En ouverture de la 20ᵉ Biennale de la danse et pour sa première direction, Tiago Guedes impose un geste fort, radical et pourtant populaire en invitant l’un des chefs de file de la danse répétitive, Christos Papadopoulos, à imposer son rythme, ou plutôt son flux au Ballet de Lyon. Brillant.
Juste avant le spectacle, toutes les structures politiques de l’État à la ville nous accueillent lors de prises de paroles qui répondent toutes à la coupe massive et récente que Laurent Wauquiez, absent remarqué, a imposé au festival – une coupe budgétaire sans précédent d’environ 300.00 euros. Le tout nouveau directeur de la Maison de la danse et de la Biennale de la danse peut être rassuré, les institutions sont dans leur grande majorité soutenantes. Cela est d’autant plus important que la Biennale se veut un miroir et un générateur de création. Le spectacle d’ouverture donne le ton. L’alliance entre un chorégraphe grec connu pour sa radicalité et les 20 danseur·euses du Ballet de Lyon nouvellement dirigé par Cédric Andrieux est rafraichissante.

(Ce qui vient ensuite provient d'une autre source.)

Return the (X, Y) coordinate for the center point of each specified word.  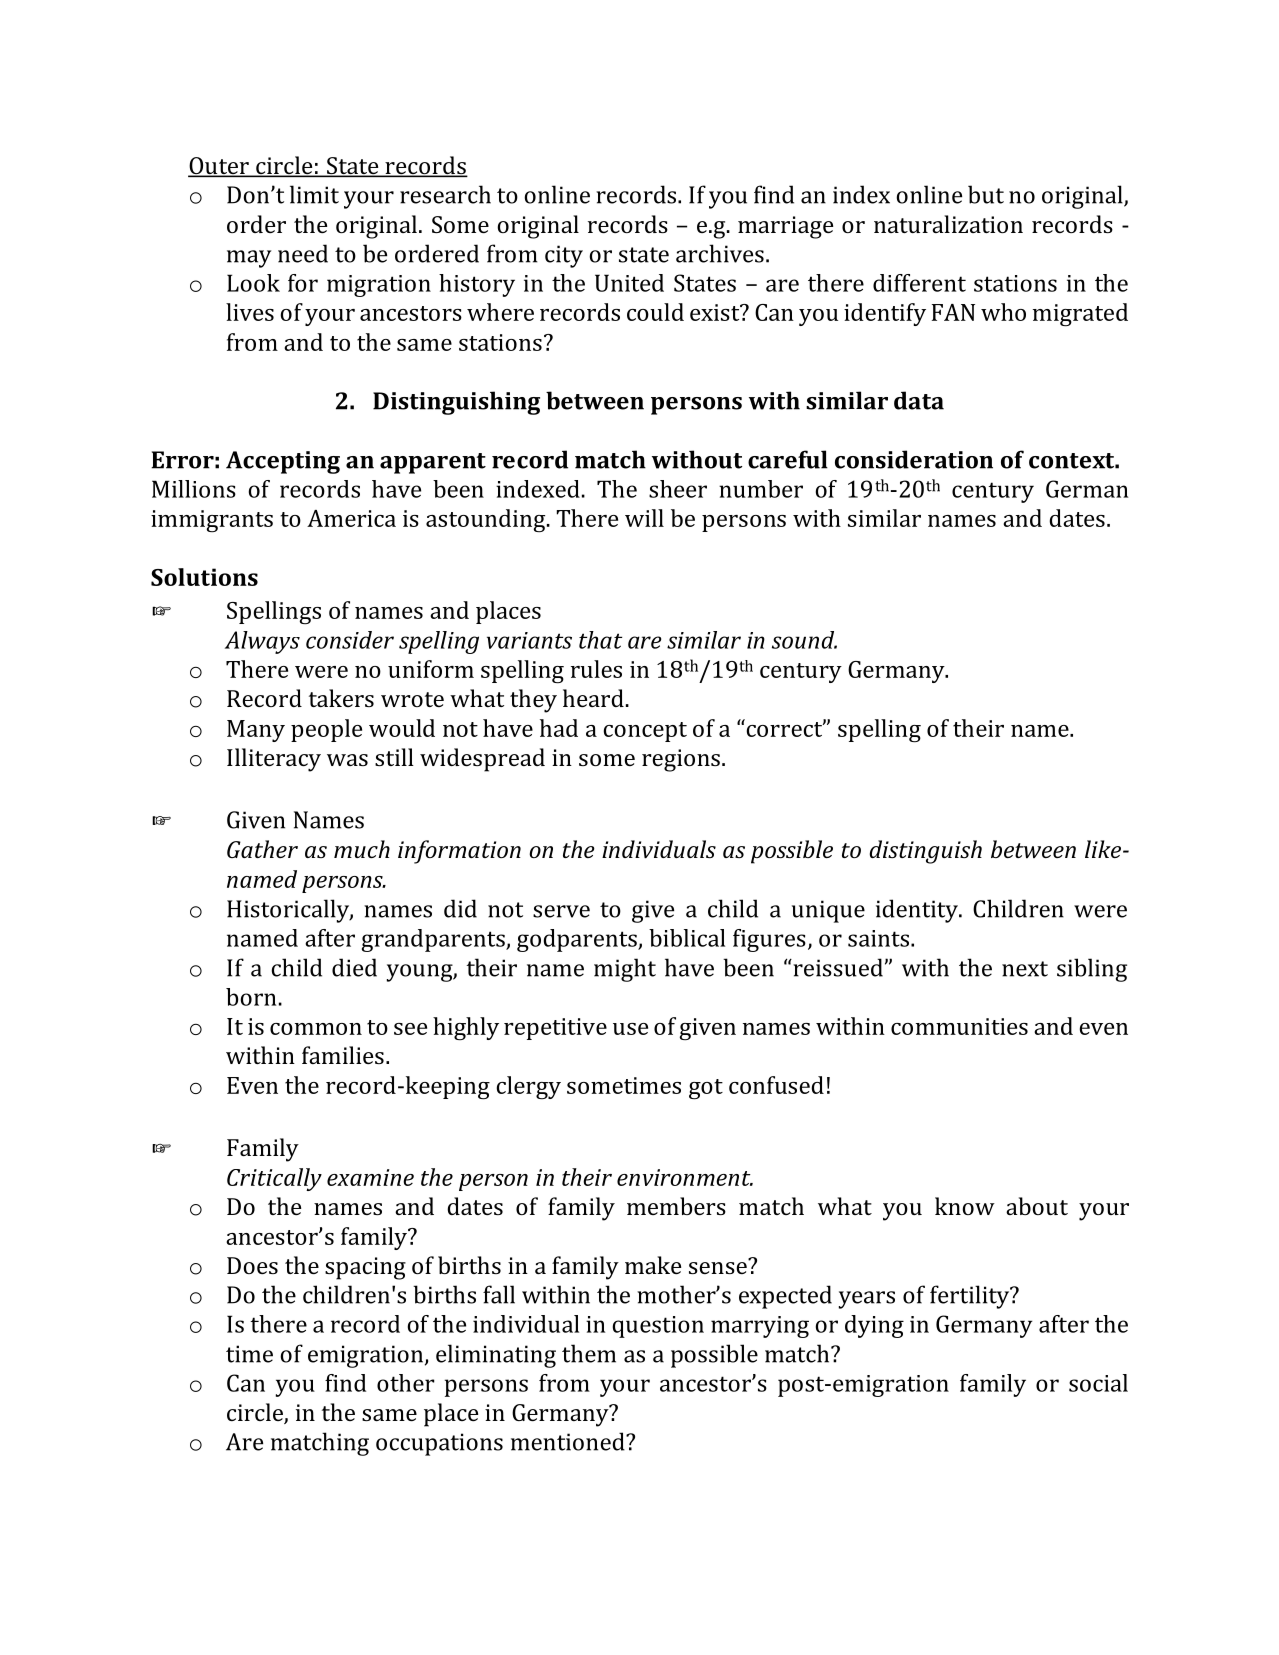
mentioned (569, 1441)
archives (720, 253)
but (986, 194)
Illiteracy (274, 760)
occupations (439, 1444)
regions (681, 760)
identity (918, 911)
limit (314, 194)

Le mycélium est la partie des champignons que nous ne voyons pas. Un peu comme des racines interconnectées. Christos Papadopoulos transpose ces interactions aujourd’hui dans notre monde contemporain suffocant. Il fait évoluer le Ballet en utilisant les lumières du noir. Un magnifique rideau de soie en fond de scène ondule comme les vagues. Les costumes faits de tee-shirts noir irisé et de pantalons souples sont les mêmes pour tous les danseurs et toutes les danseuses.
La première image est, comme toutes celles qui suivront, hypnotique. Un danseur arrive. Il semble totalement flotter. Le geste est un pivot aux allures de moonwalk, le haut du corps fixe et les bras plus longs que jamais, paraissant flotter. Il va être rejoint progressivement par tout le corps de ballet. Le ballet est par définition un monde hiérarchique. La présence des chorégraphes contemporains vient toujours remettre de l’égalité dans la danse. Le Ballet de Lyon est coutumier de cette pratique, la prédécesseuse de Cédric Andrieux, Julie Guibert avait d’ailleurs invité Alessandro Sciarroni à transmettre son FOLK-S au Ballet. Ces actes sont très forts car les spectacles entrent ensuite au répertoire.
On ne peut que saluer la précision du geste qui ne vaut que s’il est absolument réalisé dans l’esprit de groupe, et cela même quand il est question de passer devant l’autre. Sur le fond, le respect et l’entraide, l’écoute et le regard planent sur la scène. Iels sont vingt et forment un bloc souple, qui peut se déplacer par lignes parfaites.
La pièce est un délire de précision. Le geste n’est pas techniquement compliqué, il entre en vous rapidement. Ce qui le rend éblouissant, c’est son évolution minimale qui rend chaque micro-action éblouissante. Une épaule se lève et se baisse et on retrouve les icônes de la pop culture, Madonna, Michael Jackson et puis, plus tard, quand les bras qui se balançaient avec fluidité deviennent plus raides, ce sont les années tectoniques qui refont surface. Au fur et à mesure qu’avance cette pièce à l’écriture et à la construction parfaite, alors que nos yeux s’étaient totalement habitués à fixer les bras métronomes qui opéraient sans faillir leur chemin, allant de droite à gauche, et retour, cette armée de la beauté vient couper l’air avec le dos. Les corps deviennent dans cet engagement fort des lombaires comme des feuilles sous-marines balayées par les courants. Le noir se pare d’un peu de doré, comme si le jour et la surface étaient redevenues intéressantes.
Mycélium nous envahit dans une progression millimétrée accompagnée de la techno progressive de Coti K. L’ensemble est un monument d’exigence et d’esthétisme. C’est une très belle pièce qui fait son entrée au répertoire du Ballet. En ouverture de la Biennale, quelques heures plus tôt, Tiago Guedes avait dit qu’il voulait que cette édition soit « inclusive et populaire ». Mycélium est complètement cela. La pièce est organique, elle vous envahit. Si vous êtes un gourmet de danse, vous verrez qu’elle tient fermement la route du point de vue grammaire et esthétique.
La Biennale de la danse de Lyon se tient jusqu’au 30 septembre 2023 dans les théâtres de Lyon et de la métropole, aux Usines Fagor.
Mycelium de Christos Papadopoulos sera ensuite à Paris, du 17 au 22 décembre 2024 au Théâtre de la Ville-Sarah Bernhardt.